EXCERPT TO READ:
+++++
The vineyard in its overgrown state is happy and healthy. The 2021 season was a Sabbath year for us. With the exception of some trunk training necessary in the Prairie Star block, the majority of the 2 acre vineyard was left unpruned. Grapevines have a way they like to grow but that way is not often favored by man. Untended vines will continually grow from the ends making lots of leaves but little fruit. Vines gone wild may cover the ground or climb a handy tree for support. Pruning keeps the vine growth closer to the trunk, creating more robust canes, and fruit better positioned for harvest cutting. A trellis-trained vine with regular annual pruning is desirable to maintain a predictable growth pattern of fruiting canes.
So why do we have a Sabbath year? After 6 years of focusing hard on producing fruit, the vines need a little break. On the 7th year the unpruned vines create more leaves that enable them to nourish themselves. It’s a refreshing year for the land and the vines. It allows the birds to nest undisturbed in the vineyard. It gives the vine keepers a rest as well.
This year we have the added perspective of dealing with the pandemic as a business and as a society. Perhaps the lockdowns of 2020 were a type of Sabbath rest. Although it was unwelcome – once a person could relax into it – many families enjoyed special times together, playing and eating at home. Pets relished more attention from their people. Some things were left to grow wild, like grass, hair and fingernails. It was a great chance to catch up on some sleep and yes, there was a slight baby boom 9 months later.
Now we are in a transition from our rest to getting back to work. Like pruning in the 8th year, it’s a little more difficult than if we hadn’t taken the break at all. We have to change our strategy and look for the new normal.
A few weeks before we “opened the gates” I strolled through the unpruned vines. I saw so much nice fruit and sincerely hoped someone would come get the Sabbath harvest, free for the picking. My fears were quickly dispelled when shortly after 9 a.m. on opening day, September 8th, a caravan of cars arrived. People carried grapes out in buckets, baskets, bags – by the wagon load! A delightfully heavy crowd would persist for 5 days until most of the fruit was gone…and then I sadly pulled the Marketplace ad. Yet our website had promoted the event running through the 19th so we continued to welcome vineyard visitors and they continued to come through the following weekend. Generally buckets were less full, some finding only handfuls. But determined pickers amazed us by filling 5 gallon buckets right up to the end!
+++++
WHAT IS REQUIRED: From the piece on the vineyard's Sabbath year, reproduce verbatim the passage that begins with the words containing "So why do we" and ends with "rest as well.".

SUPPLIED RECORDS:
+++++
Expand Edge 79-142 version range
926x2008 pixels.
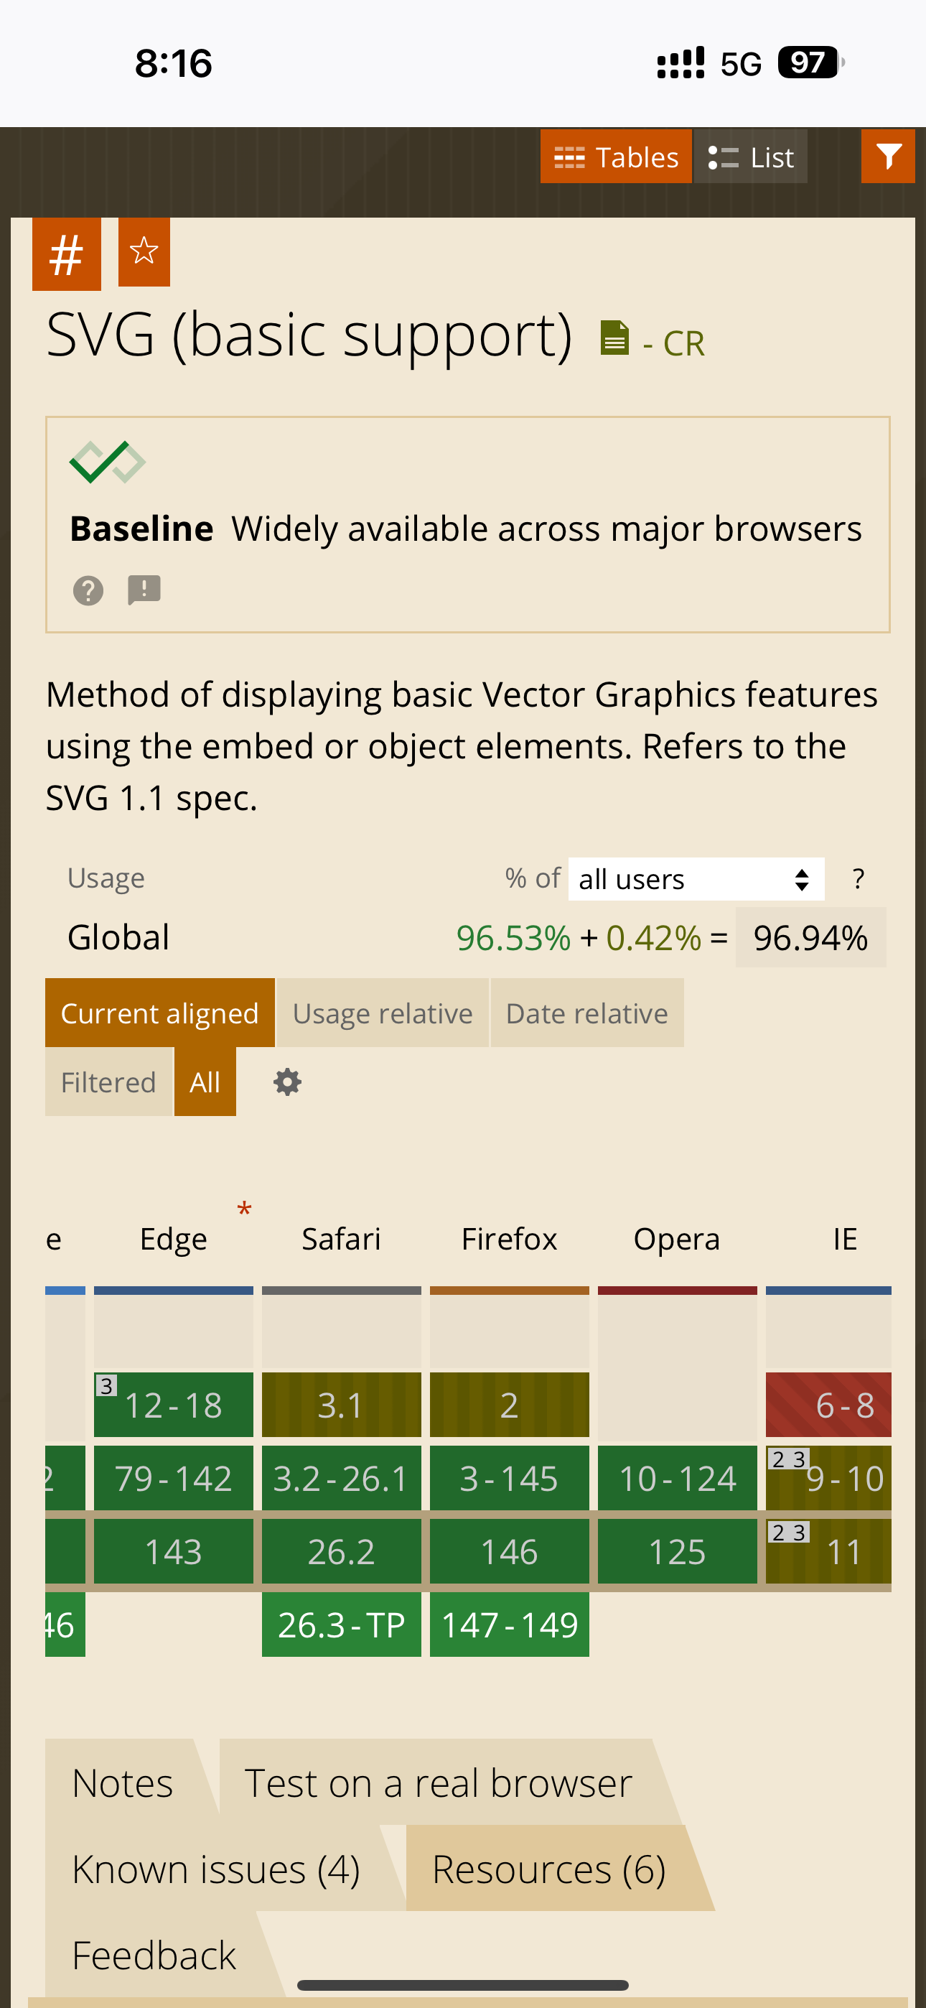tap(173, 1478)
+++++
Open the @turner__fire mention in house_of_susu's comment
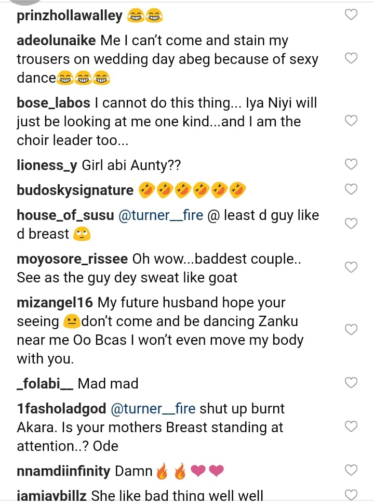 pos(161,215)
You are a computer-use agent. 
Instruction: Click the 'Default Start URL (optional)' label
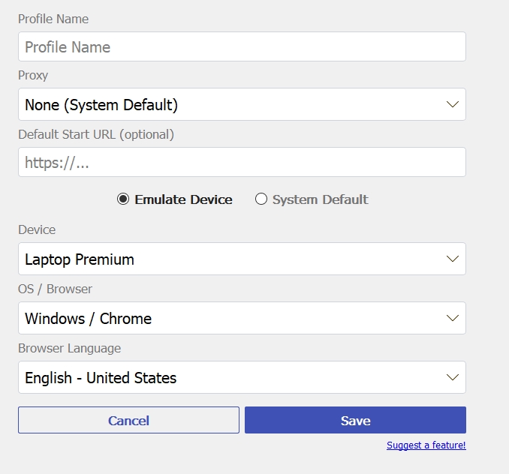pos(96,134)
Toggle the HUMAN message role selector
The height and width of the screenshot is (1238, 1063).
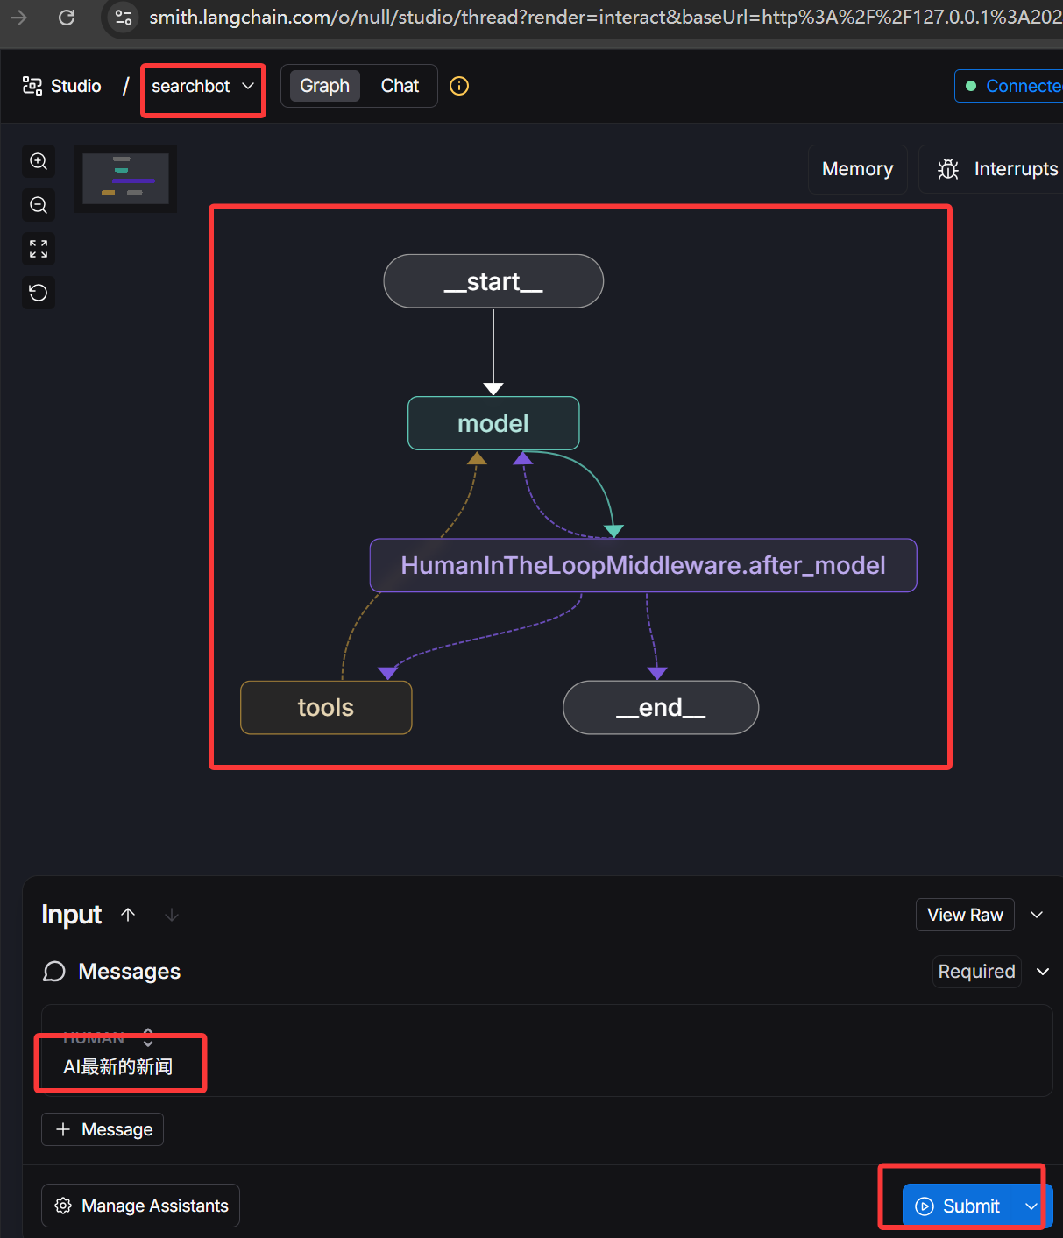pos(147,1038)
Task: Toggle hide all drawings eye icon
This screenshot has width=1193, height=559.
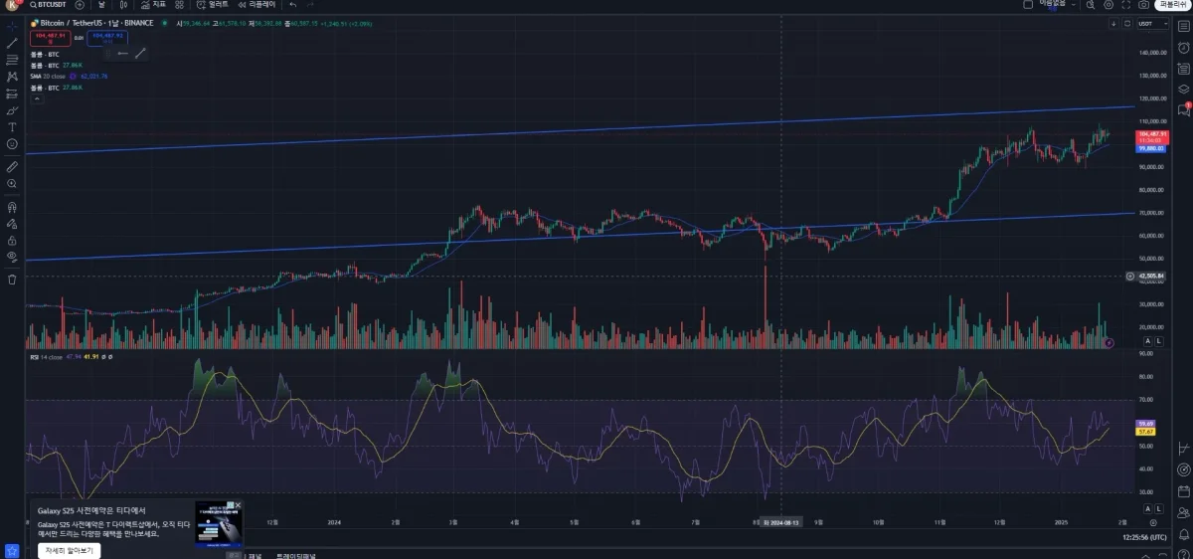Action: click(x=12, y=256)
+++++
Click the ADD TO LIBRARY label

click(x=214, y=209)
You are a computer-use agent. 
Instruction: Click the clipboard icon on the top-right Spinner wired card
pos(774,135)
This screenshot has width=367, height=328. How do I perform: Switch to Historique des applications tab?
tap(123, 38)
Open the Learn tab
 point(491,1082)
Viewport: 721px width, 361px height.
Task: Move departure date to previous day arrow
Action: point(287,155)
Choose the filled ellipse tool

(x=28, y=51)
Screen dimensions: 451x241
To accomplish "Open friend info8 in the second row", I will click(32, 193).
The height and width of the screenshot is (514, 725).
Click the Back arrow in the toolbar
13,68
+++++
EXPECTED ANSWER:
So why do we have a Sabbath year? After 6 years of focusing hard on producing fruit, the vines need a little break. On the 7th year the unpruned vines create more leaves that enable them to nourish themselves. It’s a refreshing year for the land and the vines. It allows the birds to nest undisturbed in the vineyard. It gives the vine keepers a rest as well.